BRIEF 1 -
In the post below about a young boy's malaria, what did the parents give Graeme to take away the bitterness of the quinine syrup?
BRIEF 2 -
List every precaution against insect-borne illness that the family in the malaria post below says they took.

GIVEN TEXT -
Sometimes In Spite of Your Best Preparations, The Thing You Hope Doesn’t Happen Happens.

Sometimes In Spite of Your Best Preparations, The Thing You Hope Doesn’t Happen Happens.

We have the best sort of bed nets, treated with insecticide that’s harmful to bugs but not humans.

We have the best sort of malaria-prevention drugs, the kind with few side effects, and we take it every day.

We have treated our clothing with the spray that’s harmful to bugs but not humans (see above.)

{You could say that, like my father before me, my motto is “trust God and be as prepared as humanly possible.”}

Even so, our son Graeme (age 4.5) came down with a mild case of malaria this past week, along with some sort of infection that sent his white blood cell count a-soaring and gave him a fever.

There’s nothing like your children getting ill to make you feel powerless. Oh, you take them to the clinic or the doctor’s office or the hospital, or some combination thereof, you fill prescriptions, and you Google various treatment options.

(I used my husband’s computer for a moment, and when he came back to it, he remarked, “you know it’s a hard day when your most recent Google search is “oral rehydration solution recipe.” True enough.)

But even with all our efforts at healing and comfort, we are not fully in control. We can’t filter out the p. falciparum or the streptoccocus or whatever strain of influenza is making the rounds. We can’t wave a magic wand and make it all better now!

240px-Plasmodium_falciparum_01

I hate this so much, because I like to believe that all my good preparations (see above) and even, to some degree, my worrying, will keep bad things at bay. When the lab test came back showing that Graeme had malaria in his blood, well, it was as if the universe was laughing at those plans. I do not like this one bit.

Of course, we were able to make sure that Graeme was getting the best possible treatment, and to monitor him carefully and offer him lollipops in a variety of flavors to take away the bitterness of the quinine syrup and so forth. We are the lucky ones, the unimaginably blessed ones, at least materially speaking.

He is already feeling much better, but I can’t stop thinking of those mothers and fathers who don’t have the luxury of phoning tropical disease experts and consulting with different doctors to optimize treatment plans. I can’t stop thinking of how grateful I am not to be in that position, but also, of how, even with all these advantages, there’s very little I can control, and I find myself still just begging God to be merciful, and to give me the grace to extend that mercy to those who don’t have those luxuries.

DATA TO EXAMINE -
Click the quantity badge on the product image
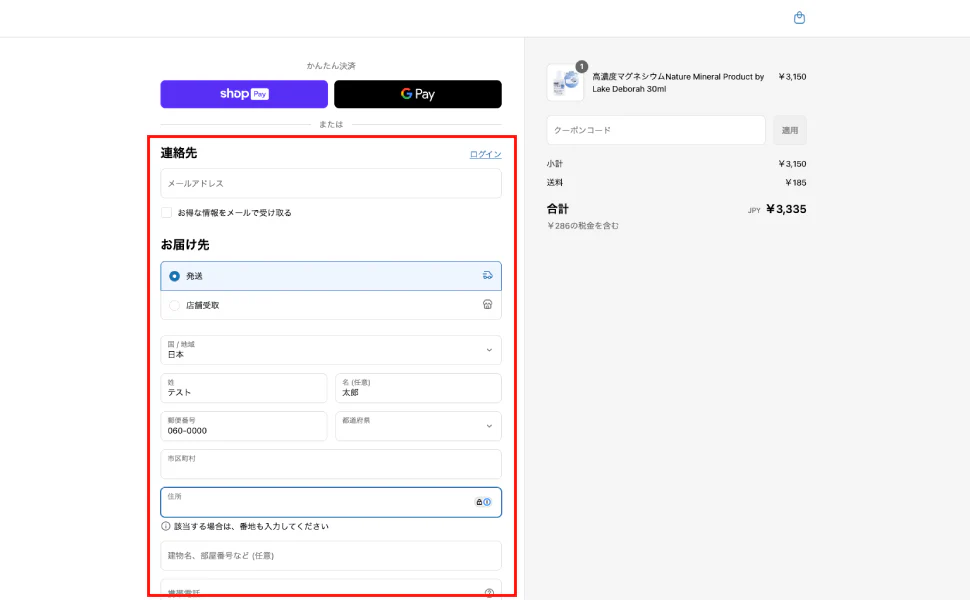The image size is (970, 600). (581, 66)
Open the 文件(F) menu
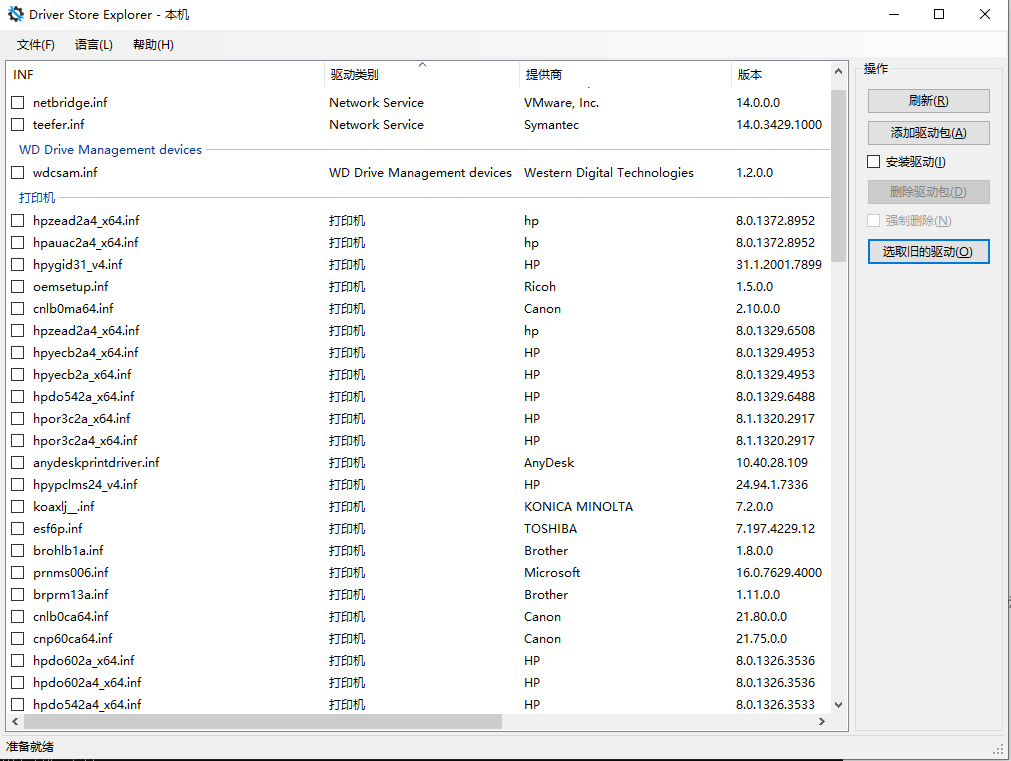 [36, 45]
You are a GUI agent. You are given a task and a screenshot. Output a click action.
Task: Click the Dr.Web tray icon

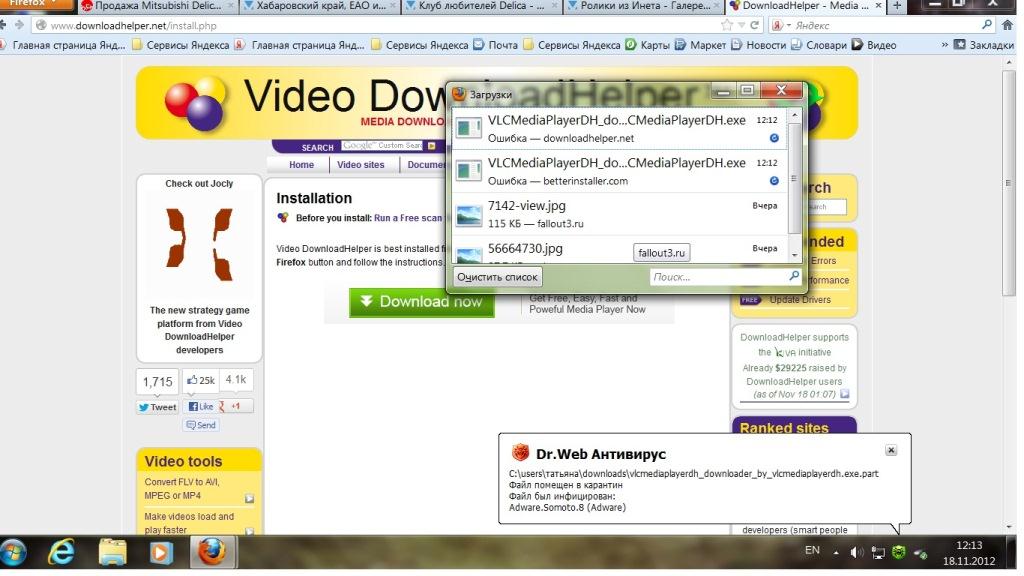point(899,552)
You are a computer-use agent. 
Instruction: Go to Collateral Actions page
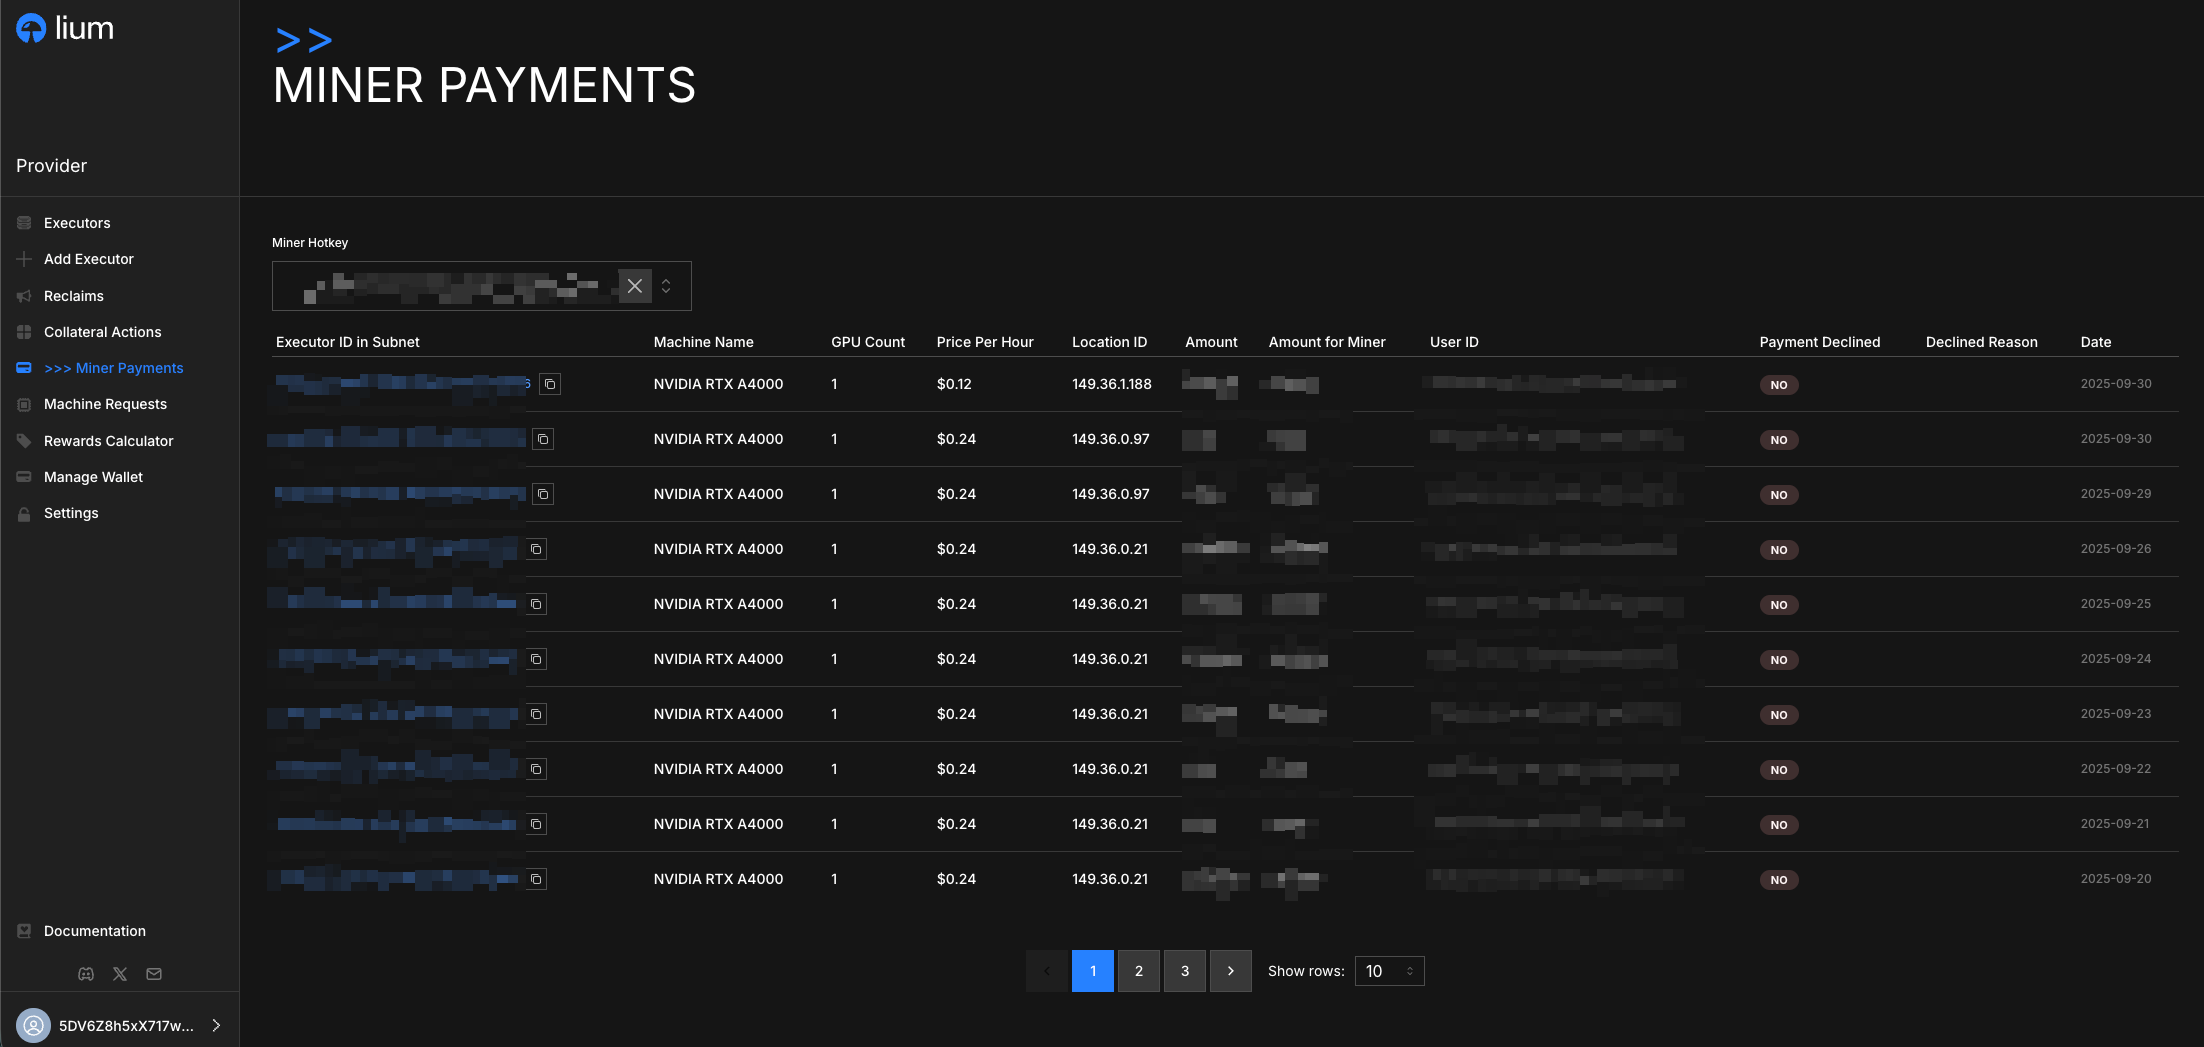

EXERCISE RESPONSE 1 -
Lollipops in a variety of flavors.

EXERCISE RESPONSE 2 -
- Bed nets treated with insecticide that's harmful to bugs but not humans
- Malaria-prevention drugs with few side effects, taken every day
- Clothing treated with a spray that's harmful to bugs but not humans